WORK REQUIRED ::
From the text on the Jodi Fisher Horowitz Professorship, output the passage between "Jodi Horowitz served" and "Year in 2003.", inclusive.

GIVEN PASSAGE ::
__________________________________________________

The Jodi Fisher Horowitz Professorship of Leukemia Care Excellence

Jodi Horowitz

Established in 2013 by Jerome and Anne C. Fisher and George A. and Lydia Bravo Weiss, the Professorship honors the memory of Mr. Fisher’s daughter Jodi Fisher Horowitz (1960–2009), who was a fashion executive and advocate for cancer research and care.

Jodi Horowitz served on the Abramson Cancer Center Director’s Leadership Council and, with her father, co-founded “Shoes on Sale,” a major fundraising program of the Fashion Footwear Association of New York (FFANY). “Shoes on Sale” has significantly benefited the nation’s leading breast cancer research organizations, including the Abramson Cancer Center. Jodi Horowitz and Jerome Fisher were honored by FFANY as Humanitarians of the Year in 2003.

A Wharton graduate, Jerome Fisher (1930–2016) co-founded Nine West, a leading American shoe designer and retailer. With his wife, Anne, he was a long-time champion of the University, where their philanthropy supported, among other areas, the Anne and Jerome Fisher Fine Arts Library, the Fisher Hassenfeld College House, the Jerome Fisher Program in Management and Technology, and, at Penn Medicine, an endowed professorship honoring Arthur H. Rubenstein, MBBCh. Mrs. Fisher was an Overseer of the School of Design for 10 years; Jerome Fisher served on the Penn Medicine Board and was an Honorary University Trustee Emeritus.

__________________________________________________

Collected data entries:

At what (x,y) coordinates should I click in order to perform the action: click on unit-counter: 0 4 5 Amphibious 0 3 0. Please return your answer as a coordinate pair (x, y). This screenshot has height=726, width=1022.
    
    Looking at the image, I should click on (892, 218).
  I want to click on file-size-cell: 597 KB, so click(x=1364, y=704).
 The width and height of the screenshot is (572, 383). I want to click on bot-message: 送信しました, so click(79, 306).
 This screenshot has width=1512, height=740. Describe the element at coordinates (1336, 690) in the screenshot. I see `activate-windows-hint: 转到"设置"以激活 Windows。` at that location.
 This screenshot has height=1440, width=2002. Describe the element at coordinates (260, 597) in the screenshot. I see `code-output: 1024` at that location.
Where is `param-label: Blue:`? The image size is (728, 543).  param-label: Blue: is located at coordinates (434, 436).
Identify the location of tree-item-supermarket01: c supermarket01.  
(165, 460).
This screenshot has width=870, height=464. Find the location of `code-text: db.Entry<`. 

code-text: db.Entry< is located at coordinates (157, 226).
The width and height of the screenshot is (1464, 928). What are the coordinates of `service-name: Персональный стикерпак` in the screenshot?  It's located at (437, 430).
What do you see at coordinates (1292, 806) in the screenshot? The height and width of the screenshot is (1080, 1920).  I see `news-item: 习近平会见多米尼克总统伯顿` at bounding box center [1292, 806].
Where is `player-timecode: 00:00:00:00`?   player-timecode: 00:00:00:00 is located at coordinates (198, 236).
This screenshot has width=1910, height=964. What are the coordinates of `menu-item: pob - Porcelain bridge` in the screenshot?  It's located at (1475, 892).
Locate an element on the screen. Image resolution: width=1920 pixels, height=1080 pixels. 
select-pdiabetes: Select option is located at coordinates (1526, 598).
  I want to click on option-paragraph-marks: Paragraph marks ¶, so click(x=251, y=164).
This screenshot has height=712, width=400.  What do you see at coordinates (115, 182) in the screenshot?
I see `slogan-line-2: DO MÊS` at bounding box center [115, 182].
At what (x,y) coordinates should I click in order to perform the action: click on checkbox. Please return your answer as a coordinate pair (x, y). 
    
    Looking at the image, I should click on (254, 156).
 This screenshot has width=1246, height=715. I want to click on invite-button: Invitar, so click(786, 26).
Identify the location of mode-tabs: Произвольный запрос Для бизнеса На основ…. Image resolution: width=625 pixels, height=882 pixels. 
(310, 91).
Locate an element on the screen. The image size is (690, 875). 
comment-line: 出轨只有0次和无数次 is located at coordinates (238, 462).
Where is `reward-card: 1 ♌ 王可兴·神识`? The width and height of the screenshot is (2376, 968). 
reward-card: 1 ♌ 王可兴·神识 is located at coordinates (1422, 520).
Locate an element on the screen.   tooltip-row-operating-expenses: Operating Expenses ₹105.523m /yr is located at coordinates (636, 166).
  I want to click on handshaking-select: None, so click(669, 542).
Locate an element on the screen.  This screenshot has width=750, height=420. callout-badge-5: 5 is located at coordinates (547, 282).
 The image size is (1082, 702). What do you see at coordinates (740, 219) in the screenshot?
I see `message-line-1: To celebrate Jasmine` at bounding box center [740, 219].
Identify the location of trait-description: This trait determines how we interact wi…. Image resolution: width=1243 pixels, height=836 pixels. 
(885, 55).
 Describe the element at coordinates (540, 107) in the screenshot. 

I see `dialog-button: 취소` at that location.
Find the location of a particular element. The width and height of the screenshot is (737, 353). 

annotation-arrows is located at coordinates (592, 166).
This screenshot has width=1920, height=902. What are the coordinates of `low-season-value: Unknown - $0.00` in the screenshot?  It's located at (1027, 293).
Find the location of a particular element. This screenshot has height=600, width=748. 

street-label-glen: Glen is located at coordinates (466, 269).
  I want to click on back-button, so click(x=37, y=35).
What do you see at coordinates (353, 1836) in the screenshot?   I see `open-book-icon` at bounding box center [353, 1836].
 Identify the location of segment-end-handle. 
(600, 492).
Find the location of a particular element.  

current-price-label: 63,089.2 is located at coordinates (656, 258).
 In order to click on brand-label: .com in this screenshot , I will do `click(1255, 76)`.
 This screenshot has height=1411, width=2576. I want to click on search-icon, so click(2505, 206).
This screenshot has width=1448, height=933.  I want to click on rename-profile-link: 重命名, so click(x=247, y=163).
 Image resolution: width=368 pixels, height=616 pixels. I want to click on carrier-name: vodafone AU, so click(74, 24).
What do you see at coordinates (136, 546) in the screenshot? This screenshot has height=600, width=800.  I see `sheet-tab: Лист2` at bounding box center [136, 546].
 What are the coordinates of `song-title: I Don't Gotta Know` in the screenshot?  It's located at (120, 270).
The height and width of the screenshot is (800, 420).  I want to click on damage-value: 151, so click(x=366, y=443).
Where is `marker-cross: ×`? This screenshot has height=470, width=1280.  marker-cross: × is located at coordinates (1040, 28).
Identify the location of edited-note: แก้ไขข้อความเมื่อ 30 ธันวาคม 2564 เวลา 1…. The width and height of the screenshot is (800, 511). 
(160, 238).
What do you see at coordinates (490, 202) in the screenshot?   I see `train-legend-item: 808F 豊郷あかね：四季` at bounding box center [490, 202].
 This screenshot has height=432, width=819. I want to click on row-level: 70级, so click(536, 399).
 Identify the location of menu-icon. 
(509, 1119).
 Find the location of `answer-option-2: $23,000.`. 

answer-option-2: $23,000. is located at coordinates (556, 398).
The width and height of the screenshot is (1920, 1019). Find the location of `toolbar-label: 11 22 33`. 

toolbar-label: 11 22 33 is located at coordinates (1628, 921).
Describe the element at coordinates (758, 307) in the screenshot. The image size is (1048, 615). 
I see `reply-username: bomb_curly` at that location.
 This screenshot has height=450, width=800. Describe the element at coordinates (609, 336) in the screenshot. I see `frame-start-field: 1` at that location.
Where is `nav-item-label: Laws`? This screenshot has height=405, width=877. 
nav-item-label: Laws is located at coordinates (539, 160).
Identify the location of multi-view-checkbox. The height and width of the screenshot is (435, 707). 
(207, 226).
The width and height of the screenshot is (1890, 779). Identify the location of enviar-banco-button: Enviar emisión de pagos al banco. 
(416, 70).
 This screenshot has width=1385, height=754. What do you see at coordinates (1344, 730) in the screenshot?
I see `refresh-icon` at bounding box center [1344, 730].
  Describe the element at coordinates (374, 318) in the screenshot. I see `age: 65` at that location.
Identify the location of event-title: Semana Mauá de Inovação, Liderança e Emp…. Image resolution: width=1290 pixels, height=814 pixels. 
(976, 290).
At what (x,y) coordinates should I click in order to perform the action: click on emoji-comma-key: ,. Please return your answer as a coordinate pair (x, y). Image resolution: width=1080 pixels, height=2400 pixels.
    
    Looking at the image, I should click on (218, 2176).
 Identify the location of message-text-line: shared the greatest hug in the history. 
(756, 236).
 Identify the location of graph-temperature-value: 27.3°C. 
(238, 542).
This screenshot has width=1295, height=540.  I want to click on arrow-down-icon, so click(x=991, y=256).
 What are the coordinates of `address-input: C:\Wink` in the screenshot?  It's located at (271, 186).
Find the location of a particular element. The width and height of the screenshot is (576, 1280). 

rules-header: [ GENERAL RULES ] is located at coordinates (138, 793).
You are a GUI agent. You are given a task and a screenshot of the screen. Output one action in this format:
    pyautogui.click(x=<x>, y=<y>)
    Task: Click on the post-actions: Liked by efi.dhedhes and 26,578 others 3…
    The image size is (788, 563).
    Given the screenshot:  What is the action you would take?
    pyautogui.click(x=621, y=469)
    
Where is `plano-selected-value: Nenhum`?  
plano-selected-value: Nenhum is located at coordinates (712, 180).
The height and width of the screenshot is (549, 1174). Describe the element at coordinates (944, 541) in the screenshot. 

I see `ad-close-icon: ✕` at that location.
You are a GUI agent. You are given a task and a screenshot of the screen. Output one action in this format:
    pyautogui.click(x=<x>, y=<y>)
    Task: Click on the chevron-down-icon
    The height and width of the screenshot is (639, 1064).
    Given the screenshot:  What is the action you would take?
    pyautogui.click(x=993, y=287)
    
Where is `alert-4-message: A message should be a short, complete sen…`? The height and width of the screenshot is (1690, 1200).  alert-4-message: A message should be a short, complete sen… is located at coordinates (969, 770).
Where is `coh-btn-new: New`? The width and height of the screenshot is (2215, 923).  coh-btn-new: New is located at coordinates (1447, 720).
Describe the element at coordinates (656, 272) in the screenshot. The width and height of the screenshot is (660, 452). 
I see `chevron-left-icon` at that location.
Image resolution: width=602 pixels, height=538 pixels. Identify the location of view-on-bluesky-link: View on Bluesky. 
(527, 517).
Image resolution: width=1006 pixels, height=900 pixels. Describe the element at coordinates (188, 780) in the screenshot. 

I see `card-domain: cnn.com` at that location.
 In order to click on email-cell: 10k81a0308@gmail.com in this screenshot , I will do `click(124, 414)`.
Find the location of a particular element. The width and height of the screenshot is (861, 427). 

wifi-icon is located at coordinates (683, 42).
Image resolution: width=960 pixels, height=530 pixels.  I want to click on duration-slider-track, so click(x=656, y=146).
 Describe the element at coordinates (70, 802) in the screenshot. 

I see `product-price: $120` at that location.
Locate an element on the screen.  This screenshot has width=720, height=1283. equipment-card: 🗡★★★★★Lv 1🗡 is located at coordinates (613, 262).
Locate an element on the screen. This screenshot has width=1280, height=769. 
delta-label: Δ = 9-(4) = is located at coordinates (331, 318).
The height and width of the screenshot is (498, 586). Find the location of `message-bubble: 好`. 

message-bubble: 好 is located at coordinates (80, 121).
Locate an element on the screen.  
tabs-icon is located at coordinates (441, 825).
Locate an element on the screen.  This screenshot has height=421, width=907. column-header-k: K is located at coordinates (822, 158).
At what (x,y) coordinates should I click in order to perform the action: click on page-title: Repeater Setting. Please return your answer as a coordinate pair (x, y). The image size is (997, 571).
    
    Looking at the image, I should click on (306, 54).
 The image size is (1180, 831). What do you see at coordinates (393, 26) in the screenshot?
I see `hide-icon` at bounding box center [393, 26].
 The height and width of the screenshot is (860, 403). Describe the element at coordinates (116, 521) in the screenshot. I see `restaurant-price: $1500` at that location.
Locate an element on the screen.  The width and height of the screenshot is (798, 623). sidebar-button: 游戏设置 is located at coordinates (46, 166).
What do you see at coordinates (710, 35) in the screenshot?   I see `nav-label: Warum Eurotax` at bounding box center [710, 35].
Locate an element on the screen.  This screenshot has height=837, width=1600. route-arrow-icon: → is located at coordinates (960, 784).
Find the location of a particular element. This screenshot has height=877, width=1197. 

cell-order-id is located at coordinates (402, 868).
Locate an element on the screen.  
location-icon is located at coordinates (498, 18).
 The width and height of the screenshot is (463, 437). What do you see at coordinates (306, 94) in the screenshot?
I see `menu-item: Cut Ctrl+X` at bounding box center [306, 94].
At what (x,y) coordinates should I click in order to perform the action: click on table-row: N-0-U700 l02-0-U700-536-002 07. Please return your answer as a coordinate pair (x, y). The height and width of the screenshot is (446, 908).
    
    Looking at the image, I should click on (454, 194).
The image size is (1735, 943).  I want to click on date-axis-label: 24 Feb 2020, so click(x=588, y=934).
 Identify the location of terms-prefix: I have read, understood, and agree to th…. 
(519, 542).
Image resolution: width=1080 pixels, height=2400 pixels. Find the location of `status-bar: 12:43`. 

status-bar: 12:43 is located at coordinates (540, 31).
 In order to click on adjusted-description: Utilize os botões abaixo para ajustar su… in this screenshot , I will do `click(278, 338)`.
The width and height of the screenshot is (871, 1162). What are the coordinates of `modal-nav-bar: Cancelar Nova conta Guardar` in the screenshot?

__________________________________________________

PROBLEM SOLUTION ::
Jodi Horowitz served on the Abramson Cancer Center Director’s Leadership Council and, with her father, co-founded “Shoes on Sale,” a major fundraising program of the Fashion Footwear Association of New York (FFANY). “Shoes on Sale” has significantly benefited the nation’s leading breast cancer research organizations, including the Abramson Cancer Center. Jodi Horowitz and Jerome Fisher were honored by FFANY as Humanitarians of the Year in 2003.